Features
i-PRO shares tips for Data Privacy Day

i-PRO has shared some tips on protecting the privacy of data captured from video surveillance systems to coincide with International Data Privacy Day, which is observed on Jan. 28.

“Privacy by design is a core tenet of i-PRO’s business philosophy,” said Hiroshi (Huey) Sekiguchi, CMO, i-PRO, in a statement. “Recognizing Data Privacy Day on Jan. 28 is a great reminder that data privacy needs to be top of mind whether you are an end user, integrator, or manufacturer of physical security systems.”

Best practices shared by i-PRO include:

Prioritize privacy by design

Protecting data privacy can’t be an add-on feature. Look for manufacturers that consider privacy in their designs from conceptualization. A key part of any design should make it easy for integrators and end users to comply with regulations as they continue to evolve. The demands may vary widely across different geographies. Make sure any solution you choose has the flexibility to adapt. Ensure your system providers’ partners are properly certified so there is no weak point in the chain.

Find a balance between privacy and effectiveness

People need to know they are protected, but not to a point where they are uncomfortable with how their personal identifiable information might be used or viewed. Transparency builds trust. Organizations should consider displaying redacted streams that mask the faces of individuals in public view monitors that both employees and customers can see.

Have a privacy code of conduct

Put in place a code of conduct for your organization that includes a reference to your data privacy policies. Familiarize yourself with data privacy laws and regulations relevant to your region, such as GDPR in Europe, CCPA in California, or other local legislation. Ensure your systems and policies are compliant. Train staff thoroughly and repeatedly on data privacy policies and practices. They should understand the importance of protecting personal data and know how to do so in their daily work. Be transparent about data collection practices, informing individuals about what data is being collected, why it is being collected, and how it will be used.

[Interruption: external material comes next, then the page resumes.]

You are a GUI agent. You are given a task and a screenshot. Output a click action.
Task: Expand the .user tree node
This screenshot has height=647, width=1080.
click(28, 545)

Educate stakeholders on the differences between AI, analytics, and facial recognition

People often confuse AI with analytics, but they’re distinct. AI is used in the video industry to enhance analytics and analysis capabilities, such as detecting humans and vehicles. Analytics, on the other hand, typically refers to the process of analyzing what a detected object is doing. For video security systems, it’s essential to understand that the descriptive metadata an AI-based camera captures is composed of anonymous data about the humans they detect. Most importantly, AI does not equal facial recognition. Facial recognition is a specific, focused function which has distinct privacy implications, while most AI implementations do not. And while facial recognition might be improved with some AI-based techniques, facial recognition has had its own separate evolution distinct from AI.

Encrypt data in transit and at rest

Encrypting video data, both in transit and at rest, is crucial for maintaining data confidentiality and integrity. For data in transit, common methods include TLS/SSL encryption. Used by HTTPS, this encrypts the data between the client and the server to ensure video data cannot be easily intercepted by unauthorized parties. Secure real-time transport protocol (SRTP) is another widely supported method to encrypt video and audio streams. For data at rest (storage), methods include the advanced encryption standard (AES) or similar algorithms. Many cloud storage providers offer built-in encryption for data at rest which includes both server-side and client-side encryption. Proper key management is crucial for both types of encryption. Keep security systems, including software and hardware, up to date. Regular updates and patches protect against vulnerabilities that could be exploited to access data.

Limit access to sensitive data and store only information that is required

Grant access to data only to those who require it as part of their job. Review access rights regularly so privileges align with user requirements. Use a service such as Microsoft Active Directory to automate the addition/deletion of user accounts to help reduce human error when managing rights and privileges, or when removing users who are no longer with the company. Manage and control data that is no longer required to reduce risk in the event of a breach. Make sure your data retention policy follows any necessary regulations for your organization and either archive or dispose of it securely when it’s no longer needed.